Ironia della sorte, però, un film che racconta una così importante rivoluzione culturale si adagia su stereotipi cinematografici per portare a casa un compitino mediocre, che finisce anche per minare la portata dell’impresa di McLaughlin e Cole e il suo stesso tema portante, la lotta per la parità di genere. Ruskin, regista de Il coraggio di lottare, si rifà ai giganti venuti prima di lui, li scimmiotta con grande devozione, ma non riesce mai a trovare l’anima profonda della sua storia, limitandosi a snocciolarla come se fosse un elenco per punti. Come si diceva, Zodiac di David Fincher è un po’ il modello di riferimento, anche estetico, di un film che non si muove praticamente mai al di fuori di binari già tracciati, il solco di una tradizione talmente profondo che rischia di essere una trappola da cui si fatica a uscire. Specialmente quando la materia è così complessa come nel caso dello Strangolatore di Boston, che non ha mai avuto una risoluzione chiara. Zodiac si muoveva con enorme intelligenza, accumulando paranoie e dubbi, fino a esplodere in un finale ambiguo e inquietante. Lo strangolatore di Boston cerca di mescolare questo con una storia umana che invece deve essere ispiratrice, positiva e didattica. Ne esce una via di mezzo che non brilla né da una parte né dall’altra.
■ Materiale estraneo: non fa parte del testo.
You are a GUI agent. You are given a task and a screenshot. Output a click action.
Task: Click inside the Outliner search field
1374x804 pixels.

Alla fine tocca agli attori caricarsi tutto sulle spalle e portare avanti il film al meglio delle loro capacità. Keira Knightley e Carrie Coon trovano il giusto affiatamento e funzionano piuttosto bene, e sono circondate da comprimari di indubbio valore come Chris Cooper – nei panni del direttore del Boston Record American, giornalista della vecchia guardia meno chiuso di quanto appare inizialmente -, Alessandro Nivola, Rory Cochrane e Dastmalchian. Purtroppo questo non basta a salvare un prodotto che non a caso è stato destinato alla piattaforma, nonostante nomi di alto profilo davanti e dietro le quinte (alla produzione c’è Ridley Scott).
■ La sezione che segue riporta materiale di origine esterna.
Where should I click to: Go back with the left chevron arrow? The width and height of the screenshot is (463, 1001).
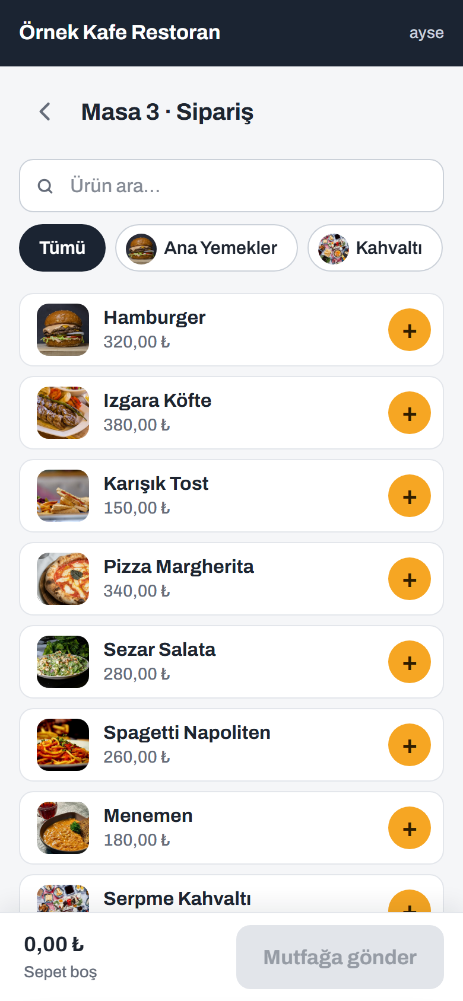[45, 111]
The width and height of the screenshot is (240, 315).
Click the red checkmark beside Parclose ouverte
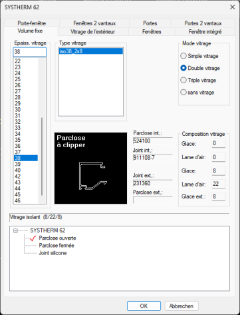pos(33,238)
Lo strangolatore di Boston non è un brutto film, solamente un film medio, che gioca sul sicuro. Ed è triste constatare che anche la lotta per la parità di genere sia diventata l’ennesimo argomento da sfruttare senza troppa fantasia o convinzione, in un film per altro scritto, diretto e prodotto principalmente da uomini.

Lo strangolatore di Boston è ora disponibile su Disney+.